# Problem description
Exclude the pictures, then quote exactly the lines from the one holding "Visit the mx2cc compiler page link" through the last line of the records.

Collected data
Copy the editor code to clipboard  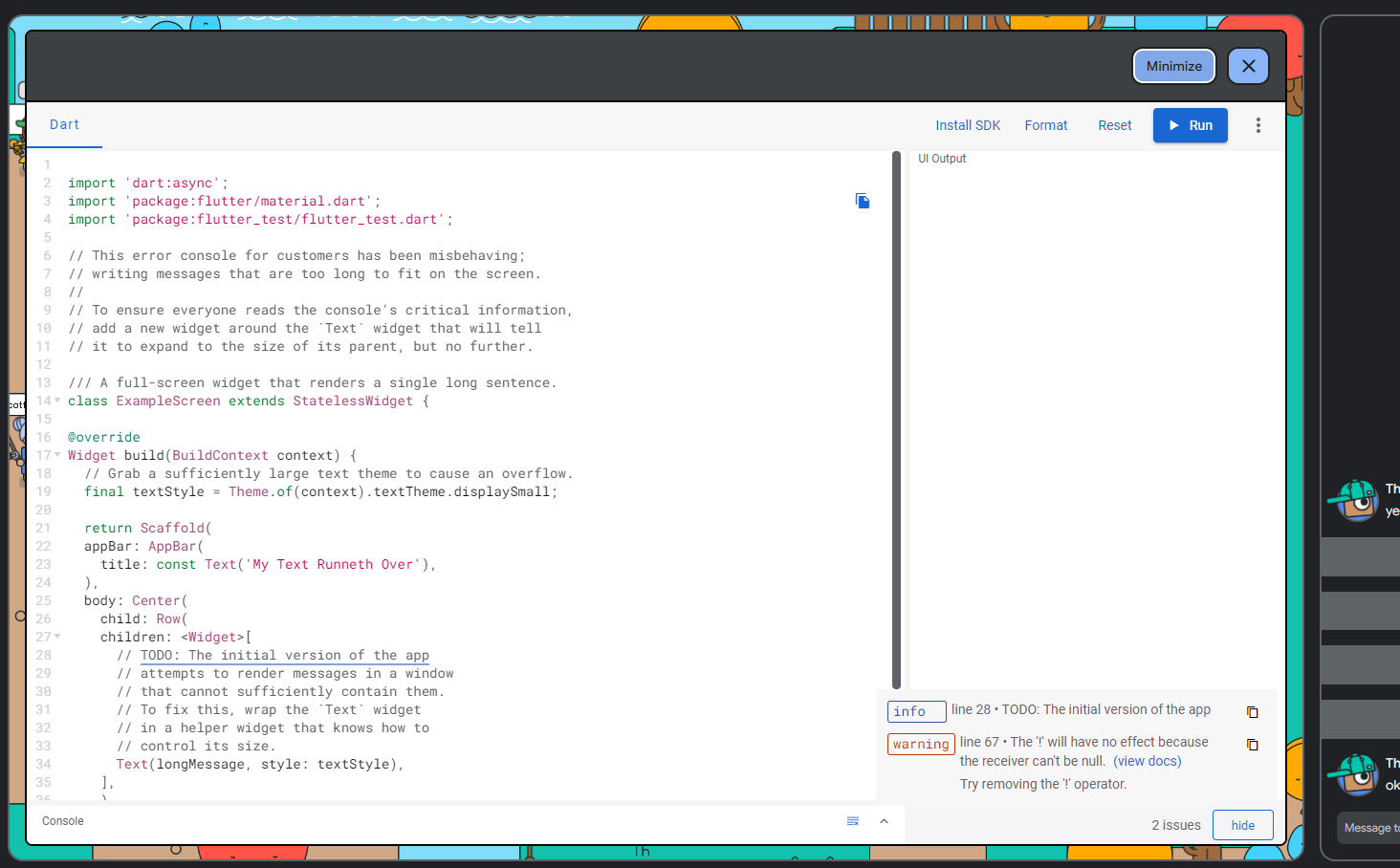(x=862, y=201)
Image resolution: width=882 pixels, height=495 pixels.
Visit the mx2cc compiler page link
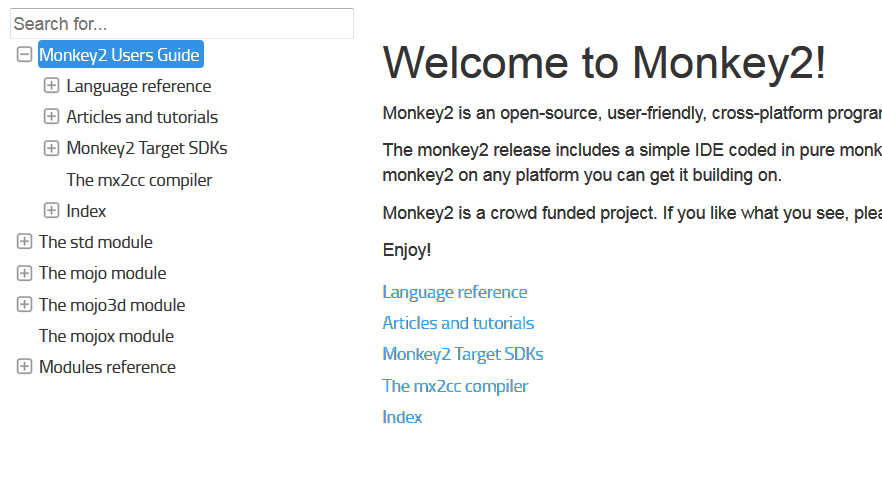(455, 386)
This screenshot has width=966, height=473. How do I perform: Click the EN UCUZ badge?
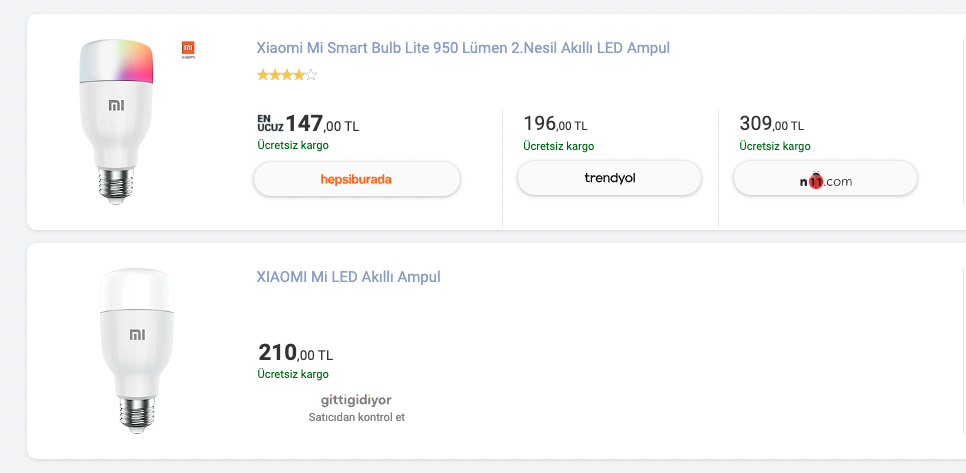point(270,123)
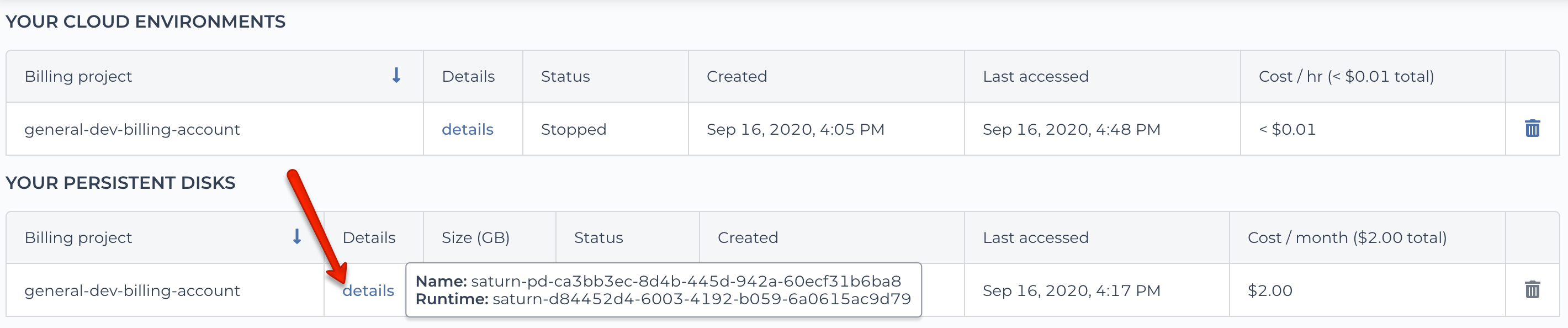
Task: Open details link for persistent disk
Action: [x=368, y=290]
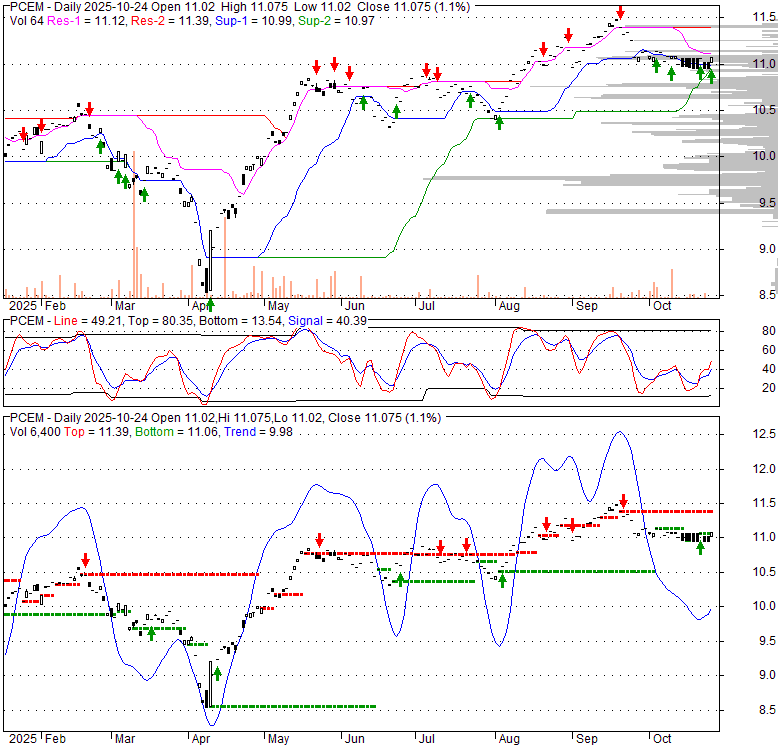Click the red arrow in mid-February on the top chart
Image resolution: width=780 pixels, height=745 pixels.
pos(89,108)
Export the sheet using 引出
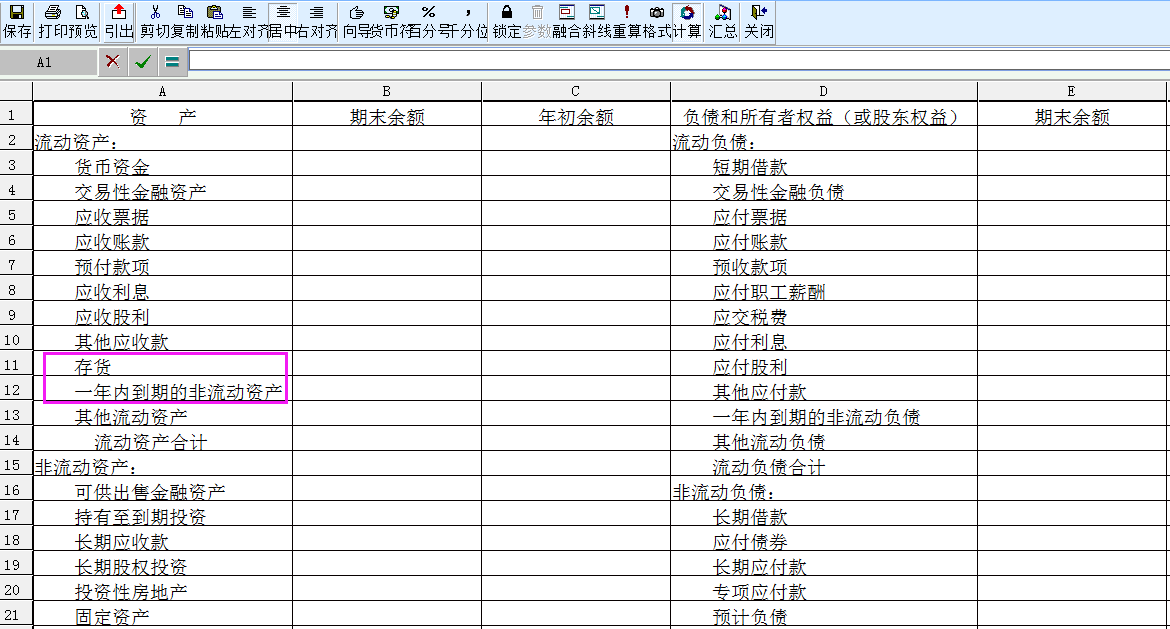Screen dimensions: 1170x629 point(116,18)
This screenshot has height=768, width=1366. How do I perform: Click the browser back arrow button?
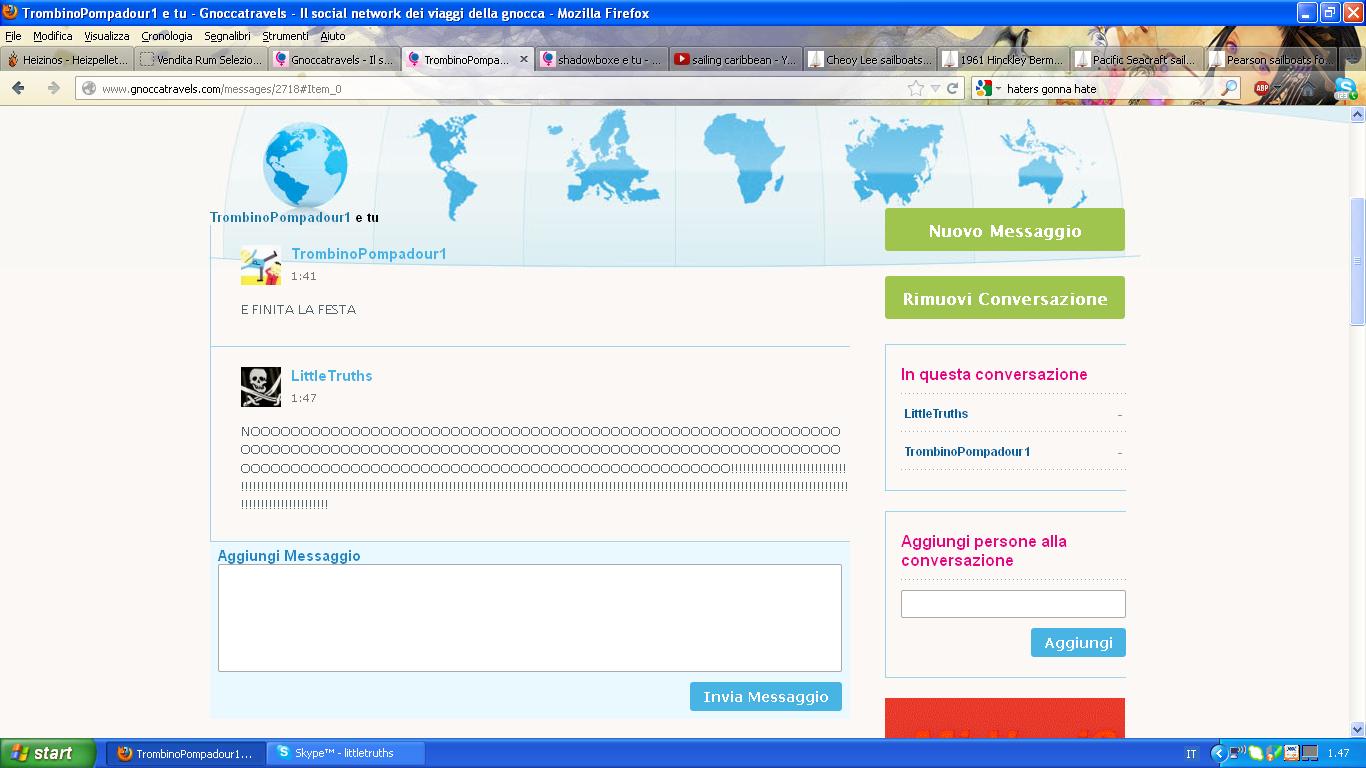click(x=18, y=88)
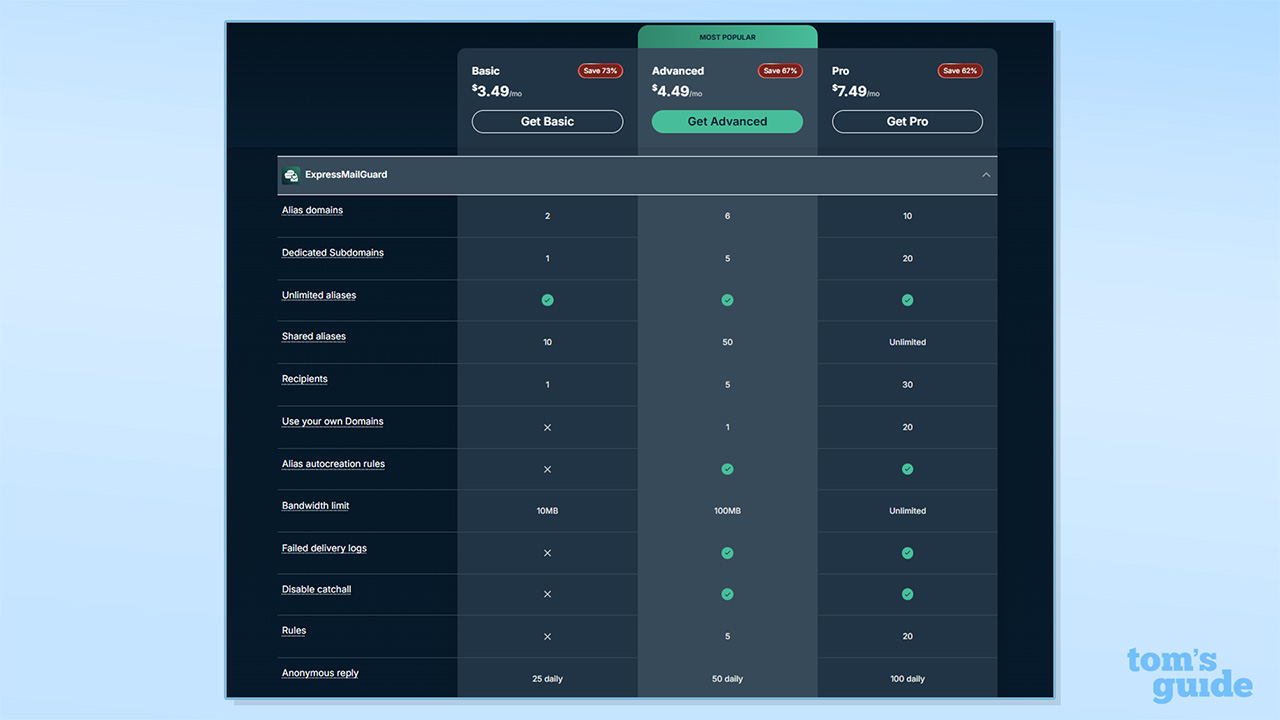Click the Basic checkmark for Unlimited aliases

(x=547, y=300)
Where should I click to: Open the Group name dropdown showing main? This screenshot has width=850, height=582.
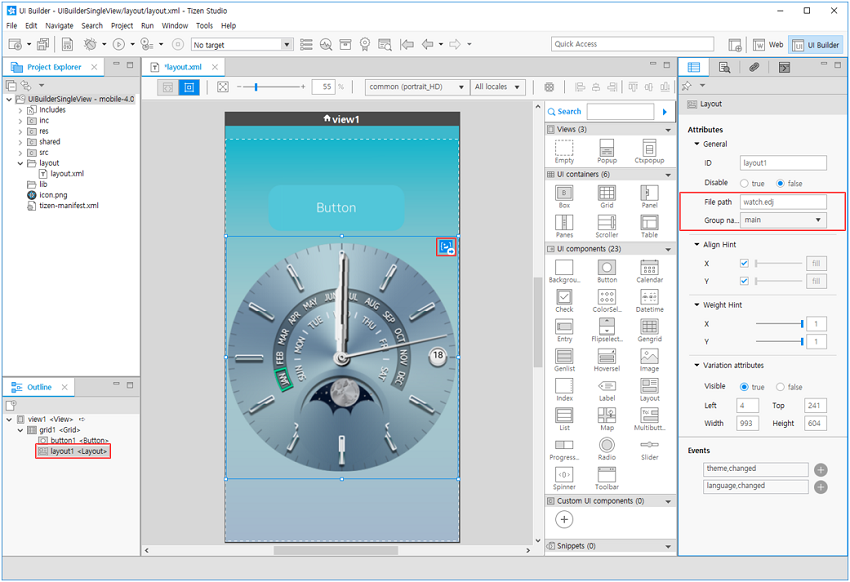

# Expected answer
Visit the mx2cc compiler page link
(455, 386)
This screenshot has width=966, height=473. How do I perform: Click the EN UCUZ badge?
point(270,123)
Task: Open details link for persistent disk
Action: [x=368, y=290]
Click the red arrow in mid-February on the top chart
Image resolution: width=780 pixels, height=745 pixels.
pos(89,108)
Export the sheet using 引出
Screen dimensions: 1170x629 point(116,18)
This screenshot has height=768, width=1366. How do I perform: Click the browser back arrow button?
click(x=18, y=88)
Click the Basic checkmark for Unlimited aliases

(x=547, y=300)
Where should I click to: Open the Group name dropdown showing main? This screenshot has width=850, height=582.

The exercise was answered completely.